"""
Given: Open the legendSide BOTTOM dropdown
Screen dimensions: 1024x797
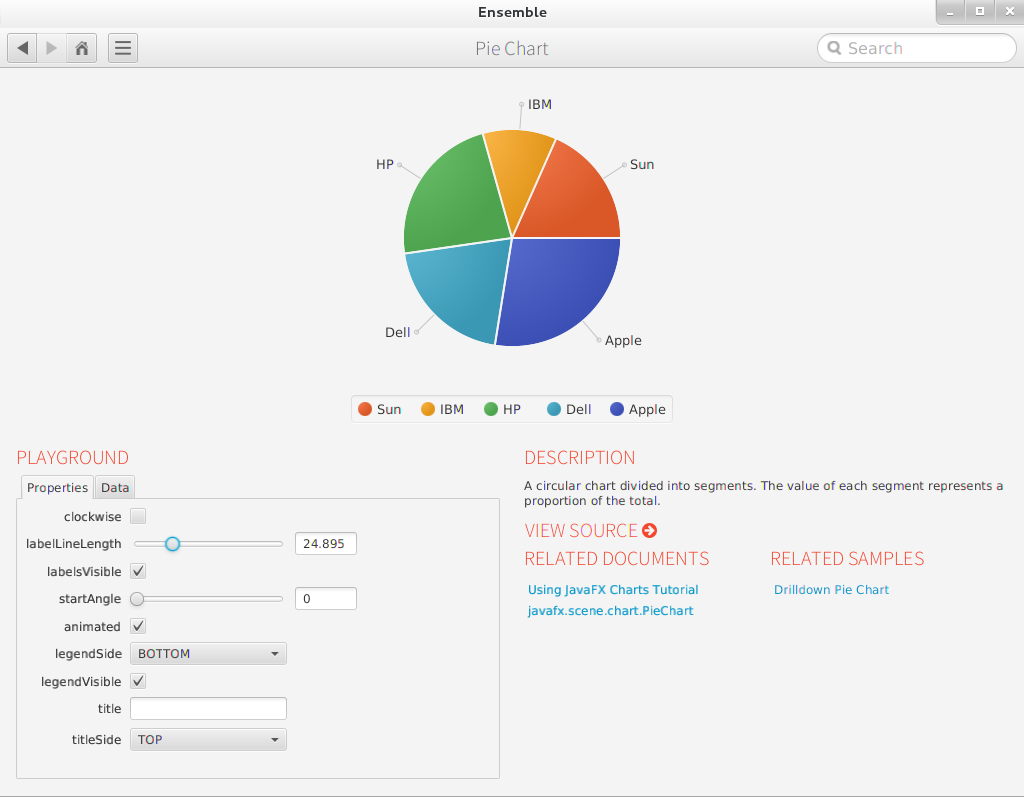Looking at the screenshot, I should point(208,654).
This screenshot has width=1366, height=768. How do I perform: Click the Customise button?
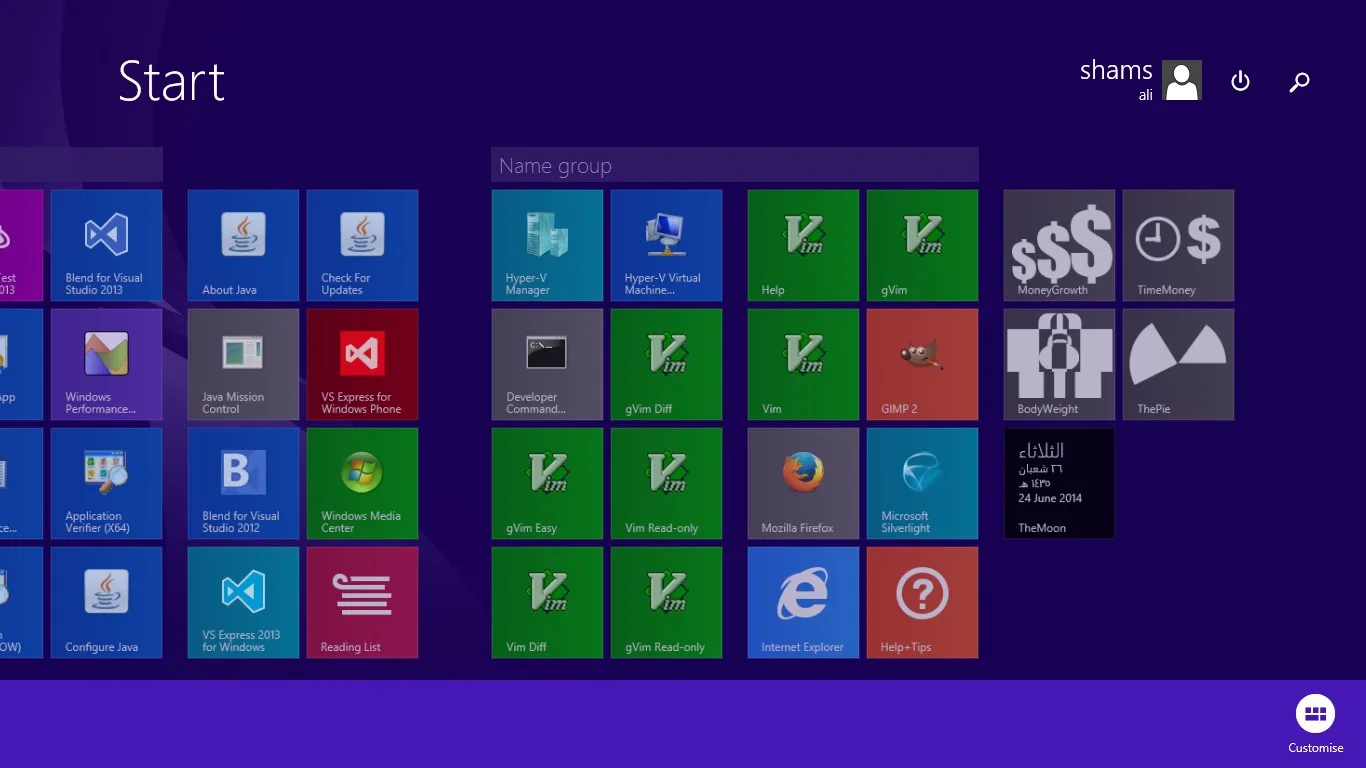tap(1315, 724)
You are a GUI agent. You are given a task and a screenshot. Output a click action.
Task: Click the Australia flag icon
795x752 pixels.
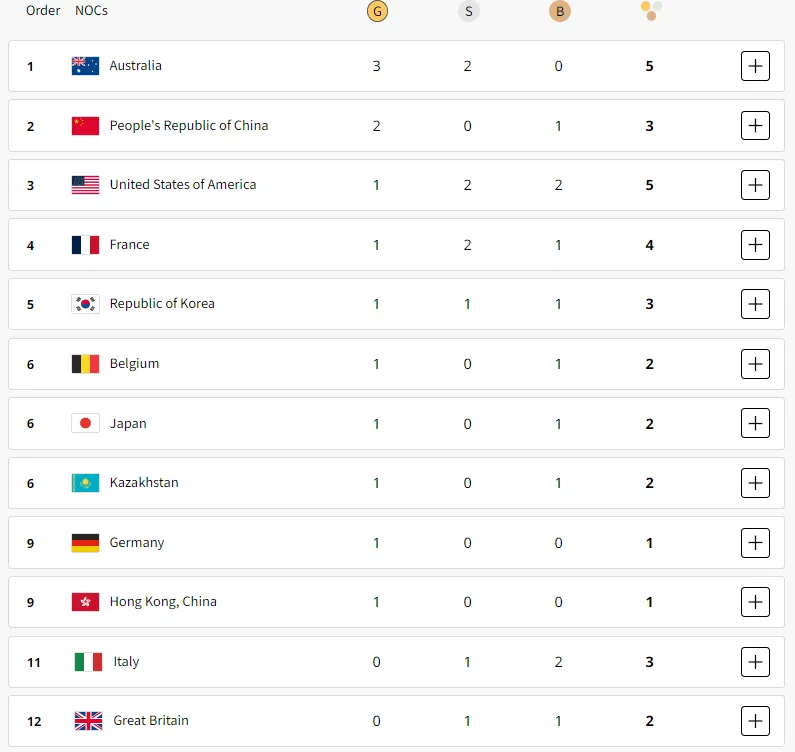coord(85,66)
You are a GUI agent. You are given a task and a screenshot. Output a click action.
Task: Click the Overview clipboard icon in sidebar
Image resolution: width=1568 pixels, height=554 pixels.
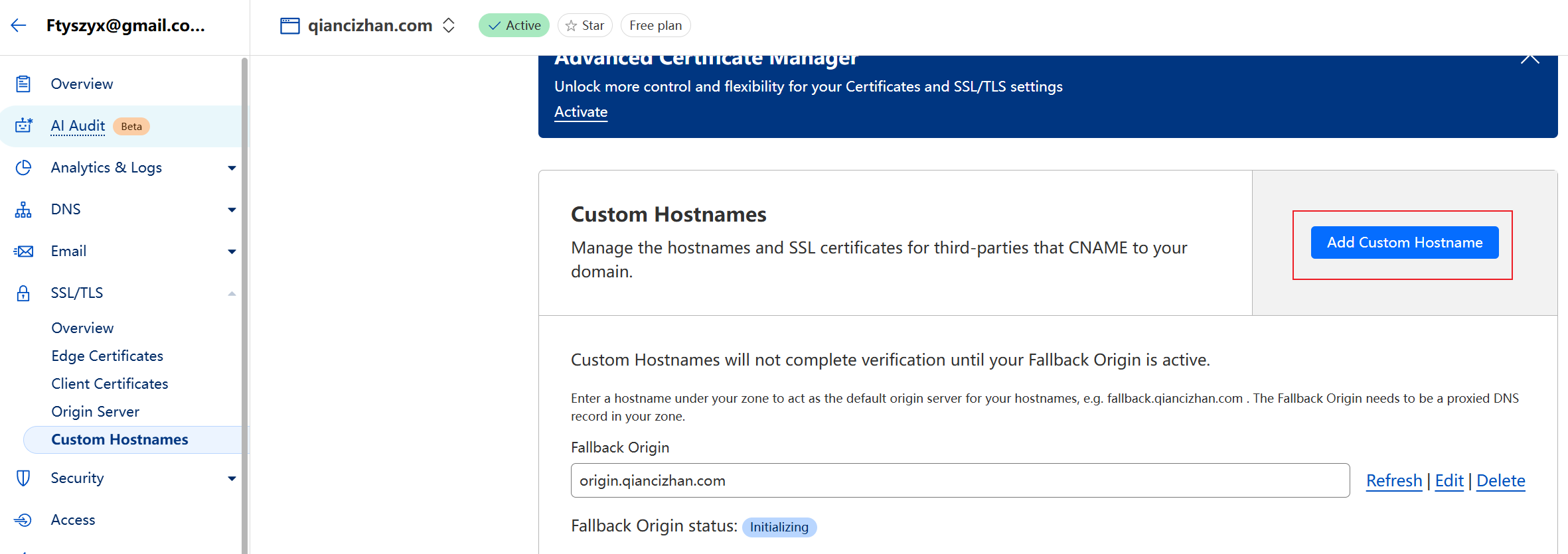click(23, 84)
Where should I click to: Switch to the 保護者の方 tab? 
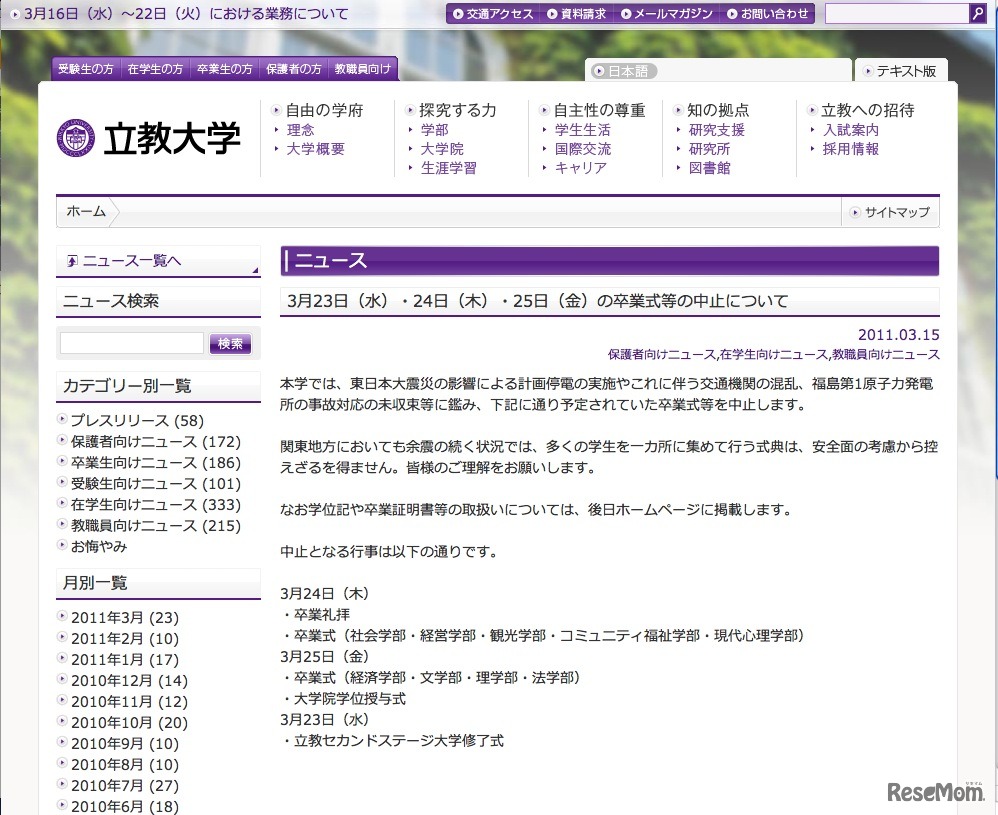293,69
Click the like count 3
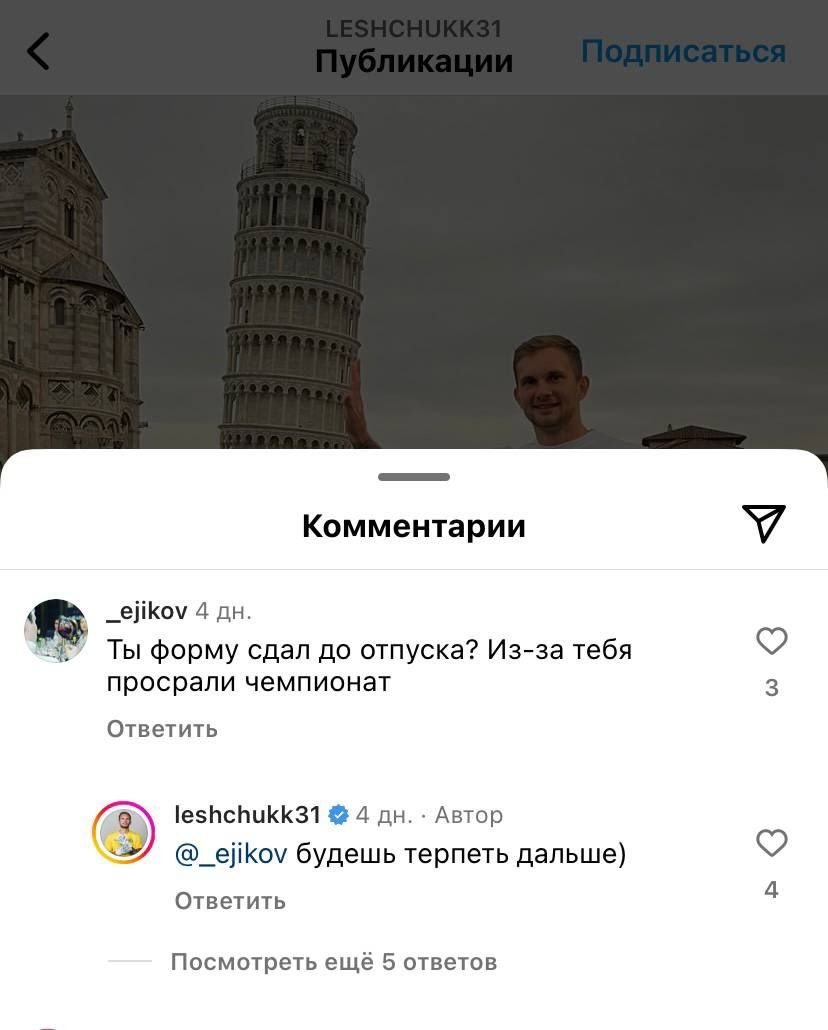This screenshot has height=1030, width=828. [x=771, y=688]
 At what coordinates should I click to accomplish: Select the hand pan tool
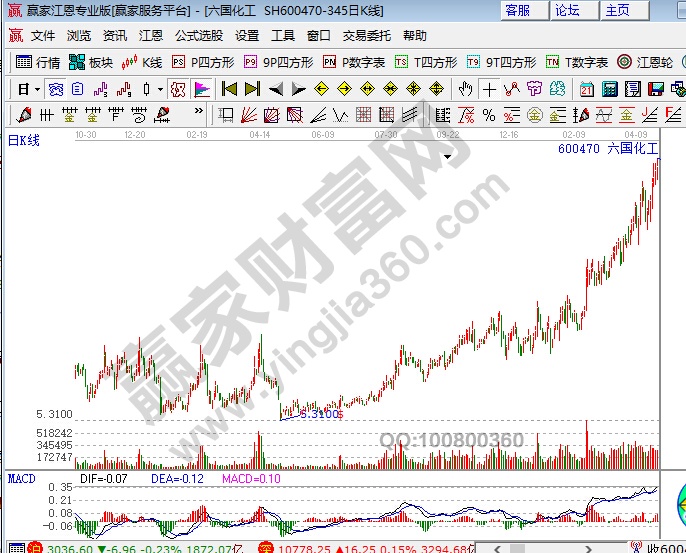point(464,89)
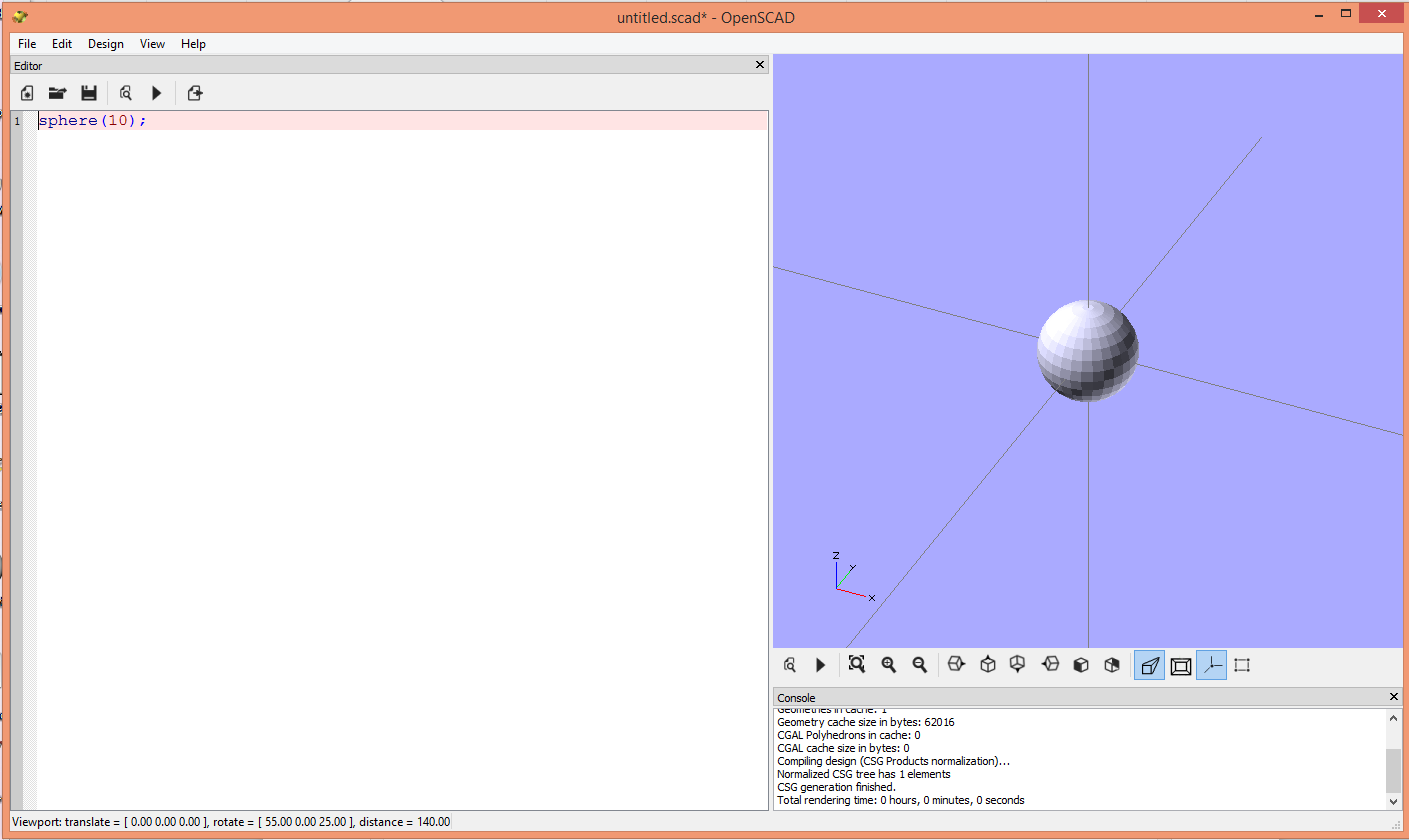Open an existing file via the editor toolbar

(57, 93)
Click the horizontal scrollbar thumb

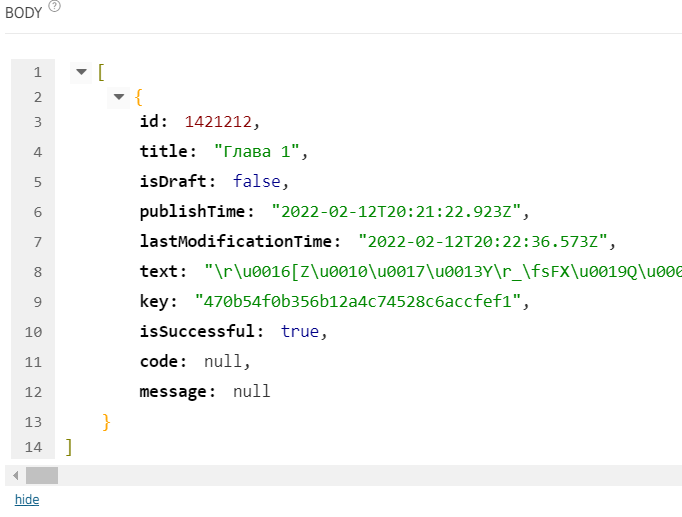tap(42, 475)
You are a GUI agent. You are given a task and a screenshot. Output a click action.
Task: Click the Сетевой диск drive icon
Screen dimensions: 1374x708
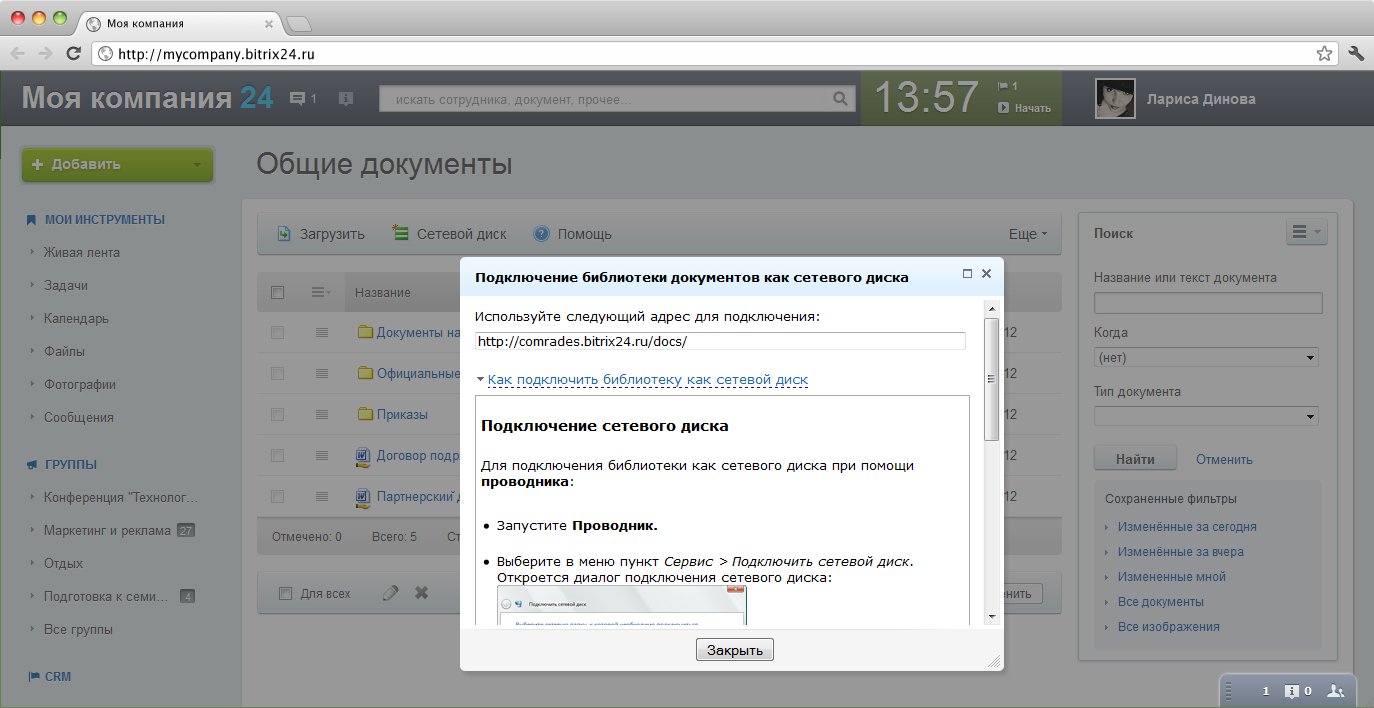click(x=401, y=234)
"""
### Your task
Every record above needs to be repeated exactly; pictures are to be left out.

### Response area
Given: Open the legendSide BOTTOM dropdown
Screen dimensions: 1024x797
Looking at the screenshot, I should point(208,654).
This screenshot has width=1366, height=768. How do I perform: Click the Customise button?
tap(1315, 724)
You are a GUI agent. You are given a task and a screenshot. Output a click action.
Task: Click the Australia flag icon
795x752 pixels.
coord(85,66)
You are a GUI agent. You are given a task and a screenshot. Output a click action.
Task: Click the Overview clipboard icon in sidebar
Image resolution: width=1568 pixels, height=554 pixels.
click(23, 84)
Where should I click to: Switch to the 保護者の方 tab? 
293,69
Click the like count 3
This screenshot has height=1030, width=828. [x=771, y=688]
 At what coordinates should I click to accomplish: Select the hand pan tool
point(464,89)
Open an existing file via the editor toolbar

(57, 93)
Click the horizontal scrollbar thumb

tap(42, 475)
You are a GUI agent. You are given a task and a screenshot. Output a click action.
Task: Click the Сетевой диск drive icon
Screen dimensions: 1374x708
click(x=401, y=234)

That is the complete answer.